Jenny Slate plays a struggling comedian in Gillian Robespierre's movie "Obvious Child."
"Obvious Child" revolves around Donna (Jenny Slate), a restless 20-something comedian in New York City, who has a one-night stand after losing her job and discovering that her boyfriend was cheating on her.
Weeks later, when she discovers that she's unexpectedly become pregnant, Donna decides to regain control of her rocky adulthood.
Gillian Robespierre's film has an unmoored sense of humor that fans of New York coming-of-age dramedies like "Frances Ha" and "Girls" are sure to enjoy.
"The Old Guard" is Gina Prince-Bythewood's action thriller
In Gina Prince-Bythewood's first movie in six years, a covert team of immortal mercenaries led by Andy (Charlize Theron) has fought to protect the mortal world for centuries.

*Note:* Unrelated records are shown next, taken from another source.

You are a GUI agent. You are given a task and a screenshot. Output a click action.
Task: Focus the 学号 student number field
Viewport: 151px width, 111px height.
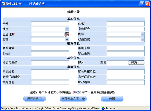(x=50, y=24)
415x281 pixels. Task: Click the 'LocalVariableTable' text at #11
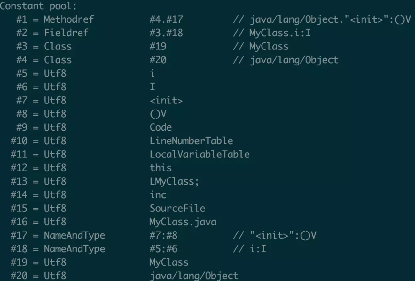[x=200, y=154]
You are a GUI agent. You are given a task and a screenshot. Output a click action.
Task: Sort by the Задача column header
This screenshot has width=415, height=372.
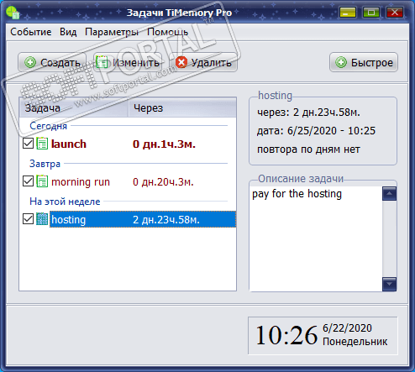pos(74,107)
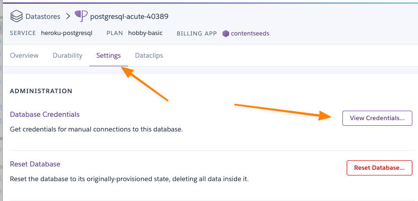Open the Durability tab

click(68, 55)
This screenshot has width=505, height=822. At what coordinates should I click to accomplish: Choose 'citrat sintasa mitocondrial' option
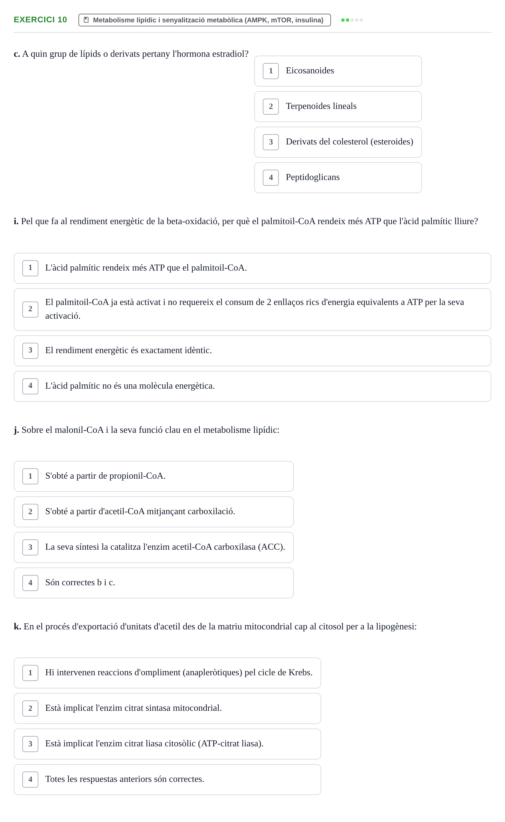167,708
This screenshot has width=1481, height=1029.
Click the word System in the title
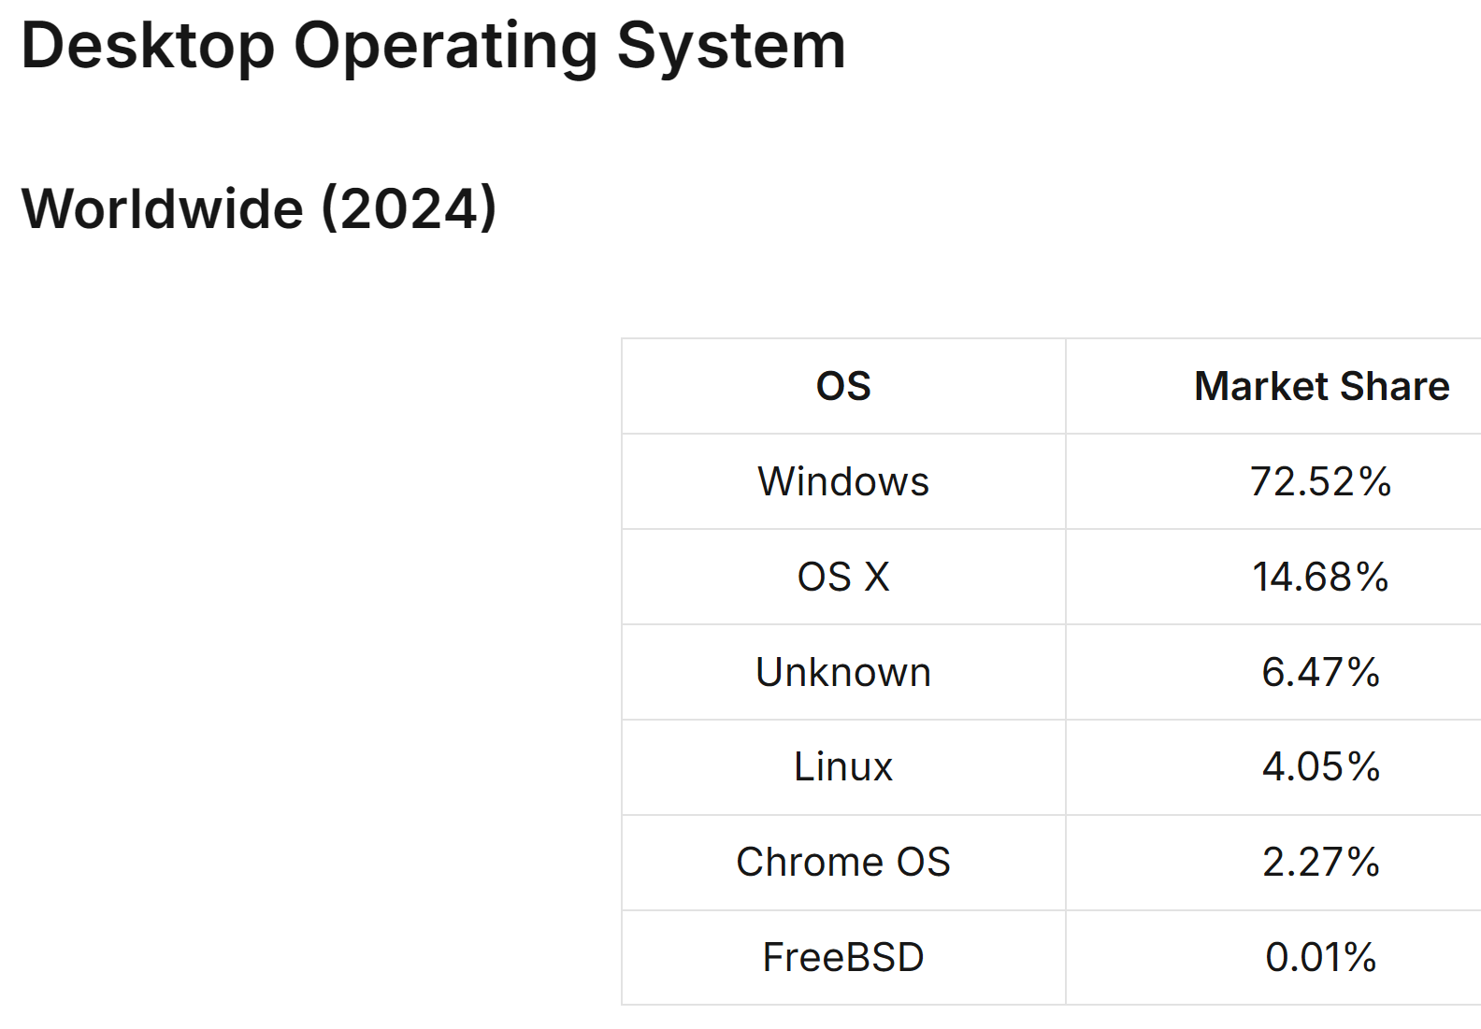[731, 47]
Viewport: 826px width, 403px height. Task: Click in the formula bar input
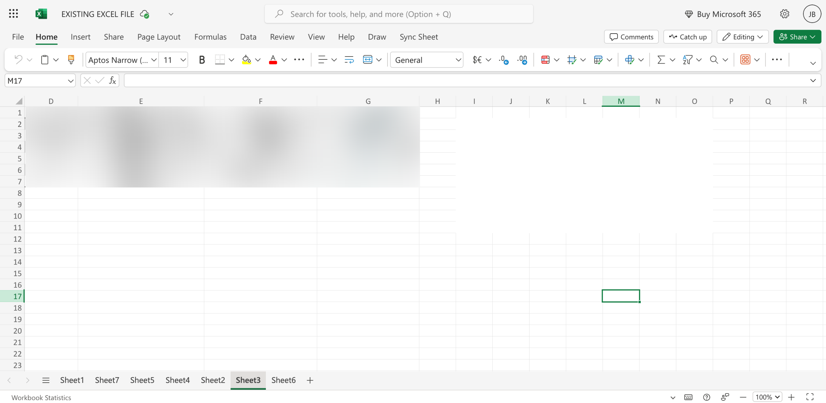(465, 81)
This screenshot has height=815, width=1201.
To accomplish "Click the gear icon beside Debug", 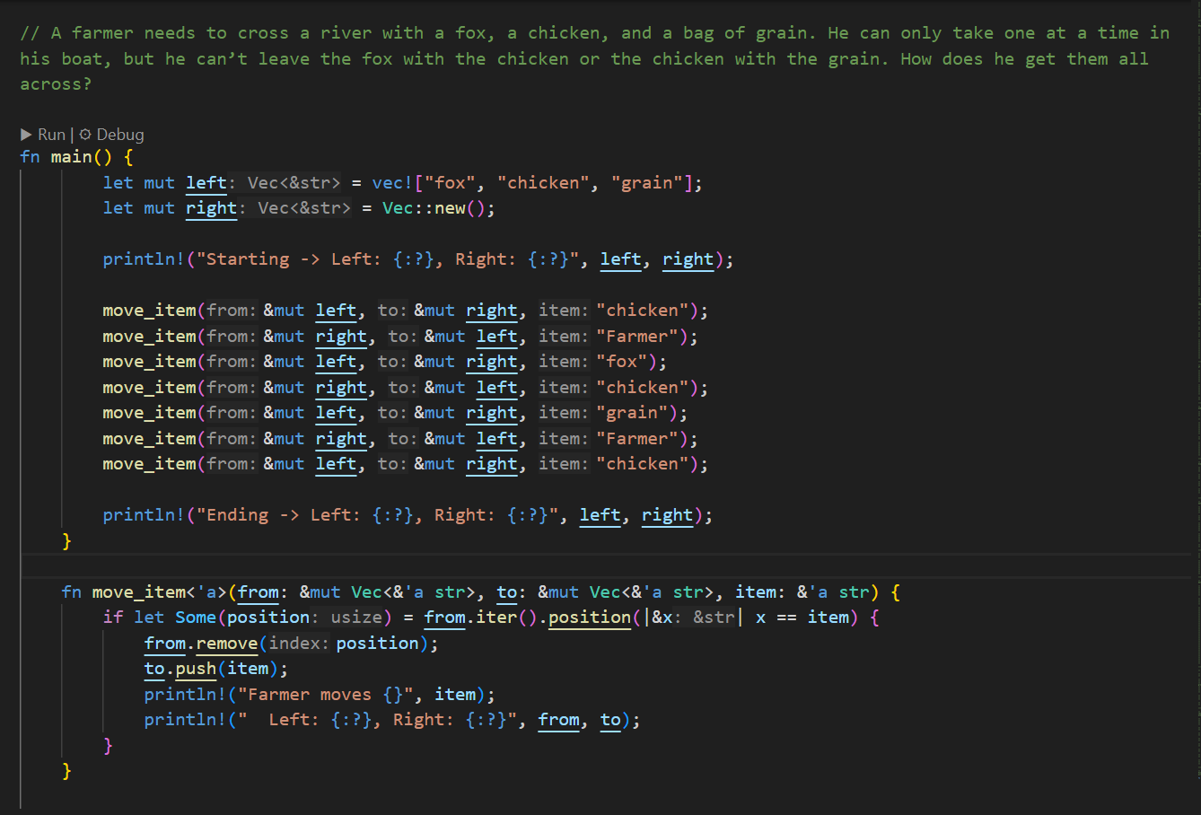I will click(x=85, y=135).
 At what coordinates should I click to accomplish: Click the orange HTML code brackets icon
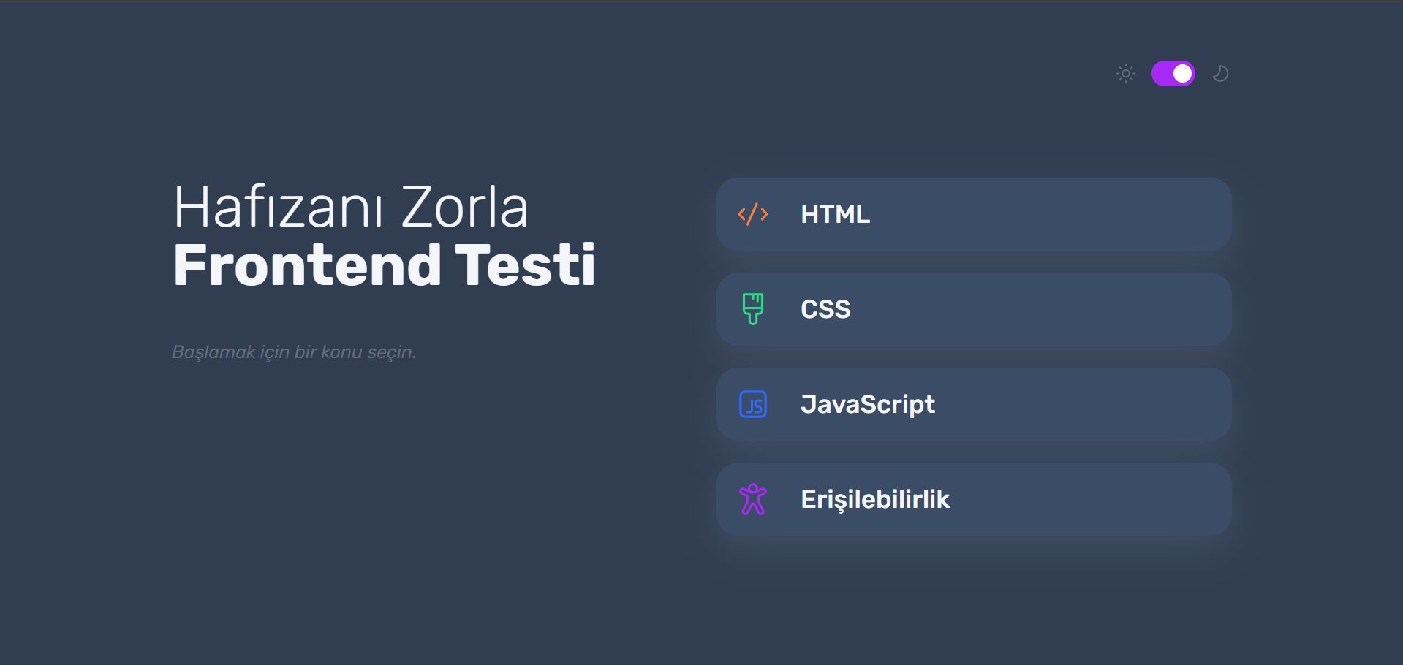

But after taking on a new secret mission, the group's powers are exposed forcing them to fight off new threats who seek to replicate and monetize their powers. "The Old Guard" boasts an impressive cast and provides a contemporary spin to the standard superhero fodder.
Amanda Bynes leads in Dennie Gordon's "What a Girl Wants"
The slate of films Amanda Bynes made in the early '00s deserves a lot more credit than they were originally given. Traditionally they have been derided as youthful fodder, but on a closer look, one can see that many of the films hold admirable feminist ideas that are largely derived from the unique depth and clarity of Bynes's characters.
In "What a Girl Wants," Bynes is a young New Yorker who decides to travel to London in search of her father. And once there, she discovers that he is Lord Henry Dashwood (Colin Firth), a wealthy aristocrat who is running for political office.
"What a Girl Wants" was directed by Dennie Gordon.